I have been known to be very unrealistic when it comes to things that I say I want to do in this life. And, admittedly, I know that as soon as the words start to come out of my mouth, I already have zero intentions of actually doing them. These things are not unrealistic to other people, but I could write a book about how NOT to achieve your dreams. You just have to fail in your mind before you even try. It’s easy. For instance, when I say, “Someday I’d like to be a travel writer,” I know this won’t ever happen because I frequently get lost in my own neighborhood…where I grew up. I also wait terrified for food poisoning to set in after I eat anything remotely different from the norm, and I have to drink a whole bottle of wine before I board an airplane. Anyway, this got me thinking about unrealistic expectations and where they come from; and today, it all became crystal clear.
This afternoon, my mother and I sat across from each other eating flounder francaise from the Valentine’s Day early bird menu at a restaurant where a tan, wrinkly man in a tuxedo stands on a stage and croons Frank Sinatra to a couple of bar flies in the middle of the day (who knows, maybe he’s living his dream, and if so, I commend him. He’s fairing better than I). But, whenever my mother and I get together, she finds it necessary to tell me which career path I should be on, and every time we get together, I am a little bit older and a little bit closer to these options hitting their expiration date. Once, I mentioned that I liked sea lions and she said that I should get a job working with them at Sea World. I live in Pennsylvania with my two kids, I’ve never even seen a sea lion in real life, and I’m positive I would suffocate in a wetsuit. Today, she looked at me straight faced and said, “I know what you should do. You should be a weather girl. On TV.” I let out a heavy sigh and poked around at the sad, soggy fish on my plate and said, “Mom.” I thought that would be enough to stop her in her tracks because do I need to explain? Yes. Yes, I do. “I’m serious, Sheleen. They make really good money.” I set down my fork and leaned in. “Mom, I’m 35. I’m also not a meteorologist, nor have I ever even entertained the idea of becoming one or had any interest in the weather at all. And anyway, I’m pretty sure you need big boobs to get that job.” Complete lack of education and experience aside, she argued the boob part. Have I seen so and so’s boobs on such and such channel? My boobs are fine. They’re totally qualified for the job.

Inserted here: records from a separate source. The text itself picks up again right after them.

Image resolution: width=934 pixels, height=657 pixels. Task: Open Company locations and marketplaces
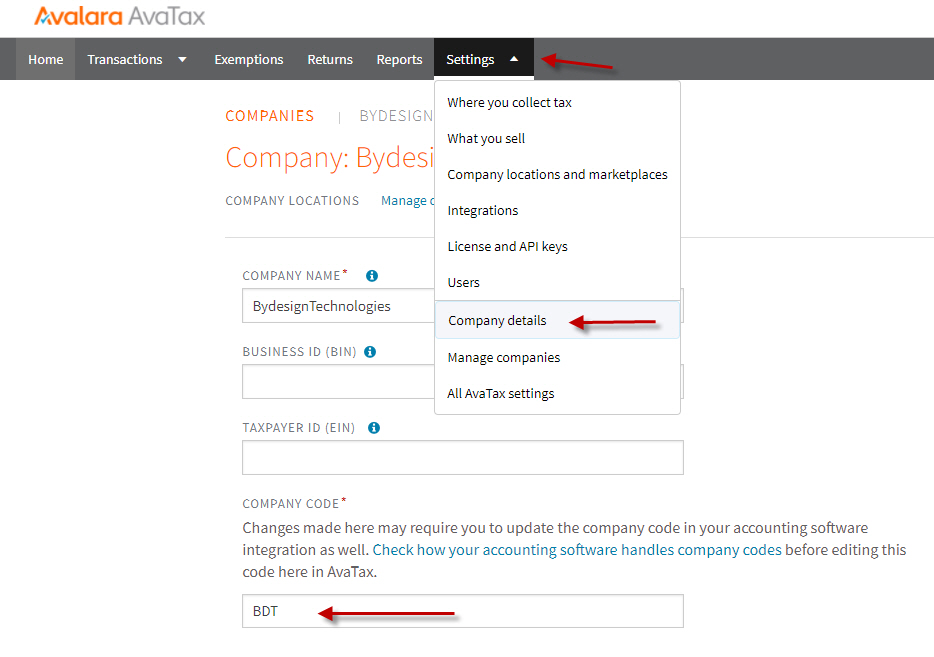pyautogui.click(x=557, y=175)
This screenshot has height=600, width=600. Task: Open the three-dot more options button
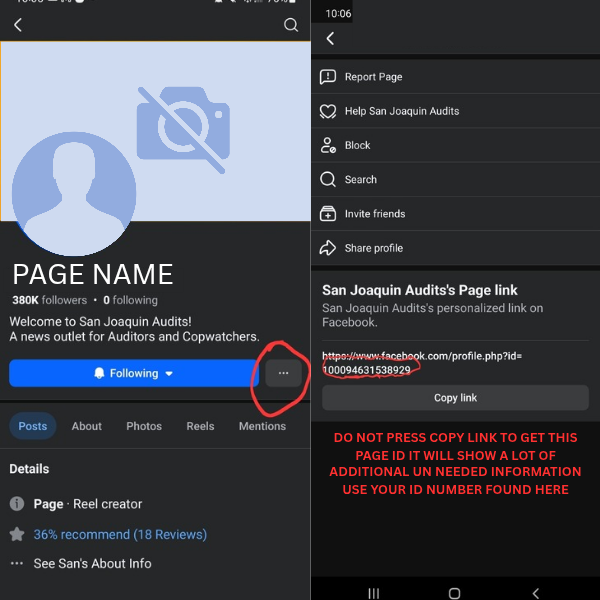[x=283, y=373]
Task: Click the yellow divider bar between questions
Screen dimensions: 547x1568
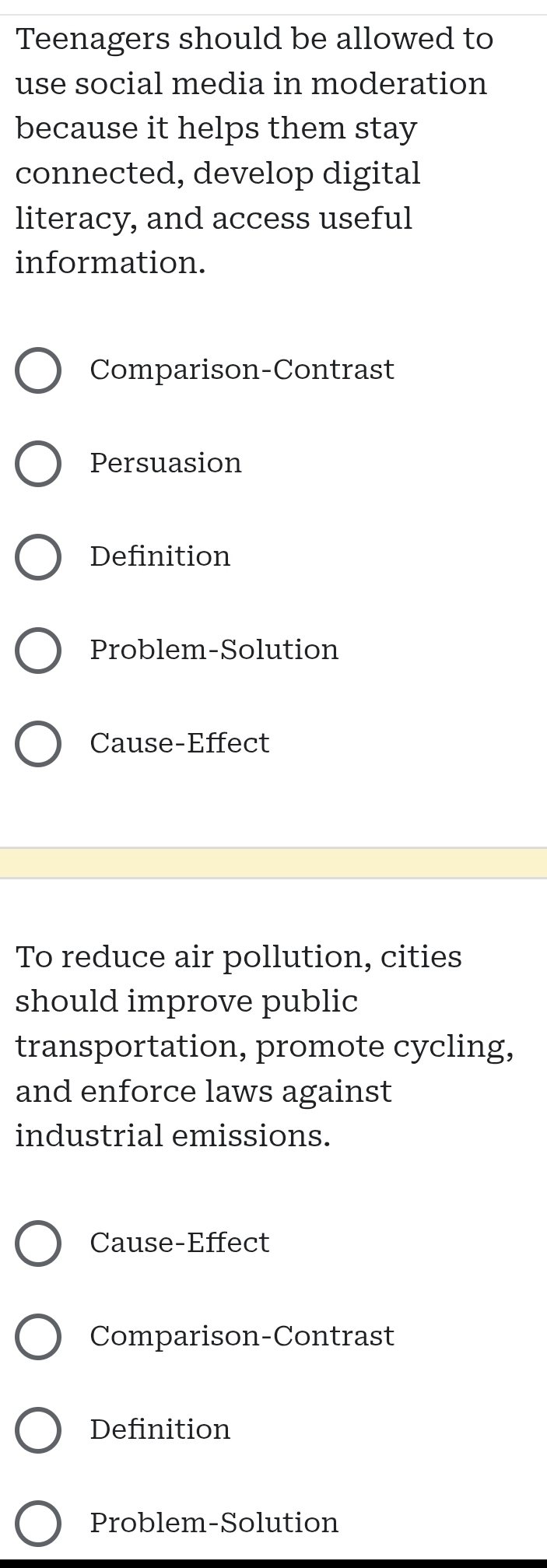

I pacified my mother by telling her, “Fine, I’ll look into it. I’ll go home, put on a decent bra, and practice fluid arm movements in front of my wall like a professional.” She nodded her approval and I realized that this is where my unrealistic expectations come from. They are born out of my mother’s belief that I can do anything, and while I pity her for that, I also bask in that glow of non-reality. We finished our wine, paid the check, and on our way out, I asked Frank Sinatra’s impersonator if he knew the song “Stormy Weather”, and he knew it well.